-- begin SUPPLIED TEXT --

- Writing and researching for a monthly environmental column in a magazine I used to work at;
- Working on my company’s sustainability report as a trainee last year;
- The movie ‘An Inconvenient Truth’;
- The sprouting of community and church environmental efforts around me;
- Working on a business proposal for an environmental website as part of a university project;
- Various prominent awareness campaigns including Earth Hour and The Plastiki Expedition; and
- Amazing environmentalist friends like Naz, who runs Green-Eyed Monster Blog.
All the above ruined my blissful ignorance of the state of our world. Life would never be the same again. Learning about a floating rubbish patch in the Pacific Ocean comprising mostly non-biodegradable plastic that spans an area the size of Texas and keeps growing because we keep producing plastic, looking at images of beautiful marine life trapped in discarded plastic rings or covered in thick oil, and watching, with my own eyes, coral reefs diminishing each time I revisit Malaysia’s East coast islands since I first started snorkeling as a child… is nothing short of heart-wrenching.

-- end SUPPLIED TEXT --
-- begin DATA SHOWN --

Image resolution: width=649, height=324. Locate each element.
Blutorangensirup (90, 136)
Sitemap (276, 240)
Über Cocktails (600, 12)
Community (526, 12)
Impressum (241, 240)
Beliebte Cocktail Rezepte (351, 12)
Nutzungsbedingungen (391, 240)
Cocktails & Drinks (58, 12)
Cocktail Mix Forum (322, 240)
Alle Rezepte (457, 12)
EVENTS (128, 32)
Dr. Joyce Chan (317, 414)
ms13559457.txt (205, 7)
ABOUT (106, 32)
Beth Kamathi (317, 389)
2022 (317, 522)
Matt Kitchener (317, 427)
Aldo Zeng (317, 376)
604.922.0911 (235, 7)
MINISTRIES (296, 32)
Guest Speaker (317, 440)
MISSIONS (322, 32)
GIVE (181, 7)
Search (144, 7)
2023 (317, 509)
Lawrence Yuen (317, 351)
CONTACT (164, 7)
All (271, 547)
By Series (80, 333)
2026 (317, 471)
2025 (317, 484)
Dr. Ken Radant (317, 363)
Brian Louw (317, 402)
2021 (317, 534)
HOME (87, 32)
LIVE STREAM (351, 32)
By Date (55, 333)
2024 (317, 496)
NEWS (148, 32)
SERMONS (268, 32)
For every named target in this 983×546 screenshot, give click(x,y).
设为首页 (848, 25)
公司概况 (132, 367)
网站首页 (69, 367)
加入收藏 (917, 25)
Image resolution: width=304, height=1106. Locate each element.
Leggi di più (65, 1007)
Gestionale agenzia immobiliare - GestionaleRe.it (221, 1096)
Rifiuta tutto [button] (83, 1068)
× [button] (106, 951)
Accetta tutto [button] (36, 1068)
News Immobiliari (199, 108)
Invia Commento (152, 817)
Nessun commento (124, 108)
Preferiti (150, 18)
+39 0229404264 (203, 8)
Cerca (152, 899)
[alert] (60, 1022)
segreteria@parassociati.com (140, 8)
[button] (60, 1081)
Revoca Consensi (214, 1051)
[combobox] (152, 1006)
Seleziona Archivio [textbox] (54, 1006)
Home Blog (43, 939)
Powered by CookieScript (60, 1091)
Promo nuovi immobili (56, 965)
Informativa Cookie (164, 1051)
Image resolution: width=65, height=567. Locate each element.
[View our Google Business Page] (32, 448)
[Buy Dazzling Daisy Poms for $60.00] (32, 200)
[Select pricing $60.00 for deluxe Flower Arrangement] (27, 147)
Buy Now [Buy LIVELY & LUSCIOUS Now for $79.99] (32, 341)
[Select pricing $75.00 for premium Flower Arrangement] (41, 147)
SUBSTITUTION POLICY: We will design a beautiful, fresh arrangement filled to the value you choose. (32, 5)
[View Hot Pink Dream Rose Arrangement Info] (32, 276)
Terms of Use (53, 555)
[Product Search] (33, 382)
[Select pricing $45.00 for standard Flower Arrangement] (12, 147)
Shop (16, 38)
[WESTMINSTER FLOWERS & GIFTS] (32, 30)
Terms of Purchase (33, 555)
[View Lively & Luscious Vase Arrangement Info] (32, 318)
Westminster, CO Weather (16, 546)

-- end DATA SHOWN --

• _DIRECTIONS FOR THIS TASK_: Condense the passage on environmental awareness into two sentences.

• _SOLUTION_: The writer lists the influences that raised their environmental awareness: writing a monthly environmental magazine column, working on a company sustainability report, the movie "An Inconvenient Truth," community and church environmental efforts, a university business proposal for an environmental website, campaigns such as Earth Hour and The Plastiki Expedition, and environmentalist friends. These experiences ended the writer's blissful ignorance, and learning about the growing plastic patch in the Pacific, seeing marine life trapped in plastic or covered in oil, and watching coral reefs diminish around Malaysia's East coast islands are described as heart-wrenching.